FKBP5基因多态性与抑郁症及自杀症状有显著相关性，增加抑郁症复发及药物抵抗的风险，预测抑郁症药物的治疗应答率[17]。国内关于MC4R和FKBP5基因多态性与精神类药物之间的研究比较鲜见，本研究结果提示中山地区3.9%的突变纯合型患者发生体重增加、高脂血症等不良反应的风险较高，在临床治疗中应密切观察不良反应发生情况；91.0%的患者FKBP5基因表现为突变型，对药物应答不佳，可适量增加剂量并结合血药浓度观察临床疗效。既往研究发现，药物效应基因DRD2基因多态性与抗精神病药物疗效相关[18-19]。本研究结果显示49%的突变型精神类疾病患者对利培酮等药物的应答不佳，治疗过程中应结合血药浓度水平调整药物剂量。UGT 酶系家族中UGT2B7和UGT2B15参与了丙戊酸钠、卡马西平、劳拉西泮、奥沙西和米格列奈等精神类药物的代谢，UGT2B7基因突变型个体药物应答较差，可能引起药物不良反应或药物中毒[3]。本研究结果显示94.2%的突变型患者药物应答和效果较差，应密切观察临床疗效和不良反应发生情况；45.8%的突变纯合型药物清除率增加，可能导致疗效降低，可根据临床实际反应适当增加剂量。HTR2A和HTR2C基因多态性同时和精神分裂症发病易感性以及抗精神病药物疗效联系紧密[20]。氯氮平通过拮抗HTR2A受体和HTR2C受体在难治性精神分裂症的治疗中发挥疗效[21]。血浆药物浓度水平是影响重性精神病治疗药物疗效和安全性的重要因素。有研究发现携带有HTR2A基因突变型患者使用抗精神病药物疗效好于野生型患者[20]，本研究结果提示6.5%的野生纯合型患者治疗过程中结合代谢类型和血药浓度监测，密切观察临床疗效，必要时调整药物剂量或更换其他药物。

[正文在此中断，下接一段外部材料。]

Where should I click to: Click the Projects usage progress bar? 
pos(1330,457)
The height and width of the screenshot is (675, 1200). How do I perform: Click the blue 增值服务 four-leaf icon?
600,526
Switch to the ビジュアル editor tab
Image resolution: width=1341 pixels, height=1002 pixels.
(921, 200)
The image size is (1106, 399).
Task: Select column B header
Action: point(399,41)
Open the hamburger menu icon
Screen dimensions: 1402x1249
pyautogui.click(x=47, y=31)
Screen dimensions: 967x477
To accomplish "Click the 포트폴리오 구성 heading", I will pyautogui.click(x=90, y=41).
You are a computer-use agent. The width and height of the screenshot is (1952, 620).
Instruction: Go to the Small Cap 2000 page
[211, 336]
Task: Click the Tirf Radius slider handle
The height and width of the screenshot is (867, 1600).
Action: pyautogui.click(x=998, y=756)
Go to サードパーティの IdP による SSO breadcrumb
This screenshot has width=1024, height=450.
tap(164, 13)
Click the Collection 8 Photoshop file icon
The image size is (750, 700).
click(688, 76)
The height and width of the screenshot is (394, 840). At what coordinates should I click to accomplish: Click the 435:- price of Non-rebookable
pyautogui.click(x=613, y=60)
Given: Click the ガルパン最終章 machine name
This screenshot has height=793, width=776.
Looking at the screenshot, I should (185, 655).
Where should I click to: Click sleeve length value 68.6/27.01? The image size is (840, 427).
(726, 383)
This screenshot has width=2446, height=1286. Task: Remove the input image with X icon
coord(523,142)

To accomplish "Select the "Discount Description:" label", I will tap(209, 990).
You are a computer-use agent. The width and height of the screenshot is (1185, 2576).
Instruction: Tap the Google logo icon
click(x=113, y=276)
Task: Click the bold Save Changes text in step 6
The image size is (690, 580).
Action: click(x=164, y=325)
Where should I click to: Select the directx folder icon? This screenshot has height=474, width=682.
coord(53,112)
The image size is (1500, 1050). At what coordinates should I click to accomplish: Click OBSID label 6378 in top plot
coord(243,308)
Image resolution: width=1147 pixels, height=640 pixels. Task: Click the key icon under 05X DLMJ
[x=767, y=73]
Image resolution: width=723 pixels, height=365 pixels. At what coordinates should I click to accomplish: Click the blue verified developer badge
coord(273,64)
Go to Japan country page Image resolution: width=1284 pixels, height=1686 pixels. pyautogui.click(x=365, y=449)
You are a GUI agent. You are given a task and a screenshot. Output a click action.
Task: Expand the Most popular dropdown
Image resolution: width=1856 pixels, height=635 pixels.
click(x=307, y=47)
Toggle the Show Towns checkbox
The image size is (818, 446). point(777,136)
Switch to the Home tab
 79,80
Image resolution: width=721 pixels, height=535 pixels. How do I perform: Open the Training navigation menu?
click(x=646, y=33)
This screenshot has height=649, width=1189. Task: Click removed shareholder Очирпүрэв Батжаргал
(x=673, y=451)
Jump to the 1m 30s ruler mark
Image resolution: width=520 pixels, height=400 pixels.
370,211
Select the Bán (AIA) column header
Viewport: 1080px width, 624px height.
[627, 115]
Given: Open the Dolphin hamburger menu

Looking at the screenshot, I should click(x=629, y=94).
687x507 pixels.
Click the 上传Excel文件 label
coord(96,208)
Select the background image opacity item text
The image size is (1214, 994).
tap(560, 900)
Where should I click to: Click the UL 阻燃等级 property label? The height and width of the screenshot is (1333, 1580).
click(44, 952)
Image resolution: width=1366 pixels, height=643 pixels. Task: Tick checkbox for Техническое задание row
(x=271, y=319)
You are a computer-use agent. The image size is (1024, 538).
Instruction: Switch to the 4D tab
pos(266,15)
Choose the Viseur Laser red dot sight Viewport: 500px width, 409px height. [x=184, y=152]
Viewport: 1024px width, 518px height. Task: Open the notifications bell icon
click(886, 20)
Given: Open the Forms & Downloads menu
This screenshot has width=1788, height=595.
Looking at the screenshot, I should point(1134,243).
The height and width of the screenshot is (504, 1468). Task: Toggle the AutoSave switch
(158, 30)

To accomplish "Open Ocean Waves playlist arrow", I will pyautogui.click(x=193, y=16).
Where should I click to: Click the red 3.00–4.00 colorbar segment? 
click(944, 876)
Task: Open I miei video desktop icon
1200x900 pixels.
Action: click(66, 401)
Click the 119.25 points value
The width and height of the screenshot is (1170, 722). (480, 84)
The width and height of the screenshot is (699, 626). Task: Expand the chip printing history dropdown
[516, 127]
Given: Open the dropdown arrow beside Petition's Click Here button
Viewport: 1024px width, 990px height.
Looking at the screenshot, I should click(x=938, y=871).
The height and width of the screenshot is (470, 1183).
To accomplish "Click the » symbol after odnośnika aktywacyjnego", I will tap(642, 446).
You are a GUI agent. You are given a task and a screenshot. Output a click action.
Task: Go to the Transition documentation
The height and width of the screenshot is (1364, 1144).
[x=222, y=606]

综上，本研究通过荟萃分析中山市重性精神疾病中药物基因型及代谢表型分布特征，以及疾病间的基因表型差异，为临床重性精神疾病的个体化治疗提供基因组学研究依据，今后本课题组将增加药物基因型与临床疗效方面的研究，将药物基因组学检测与临床实践密切结合，实现个体化精准治疗。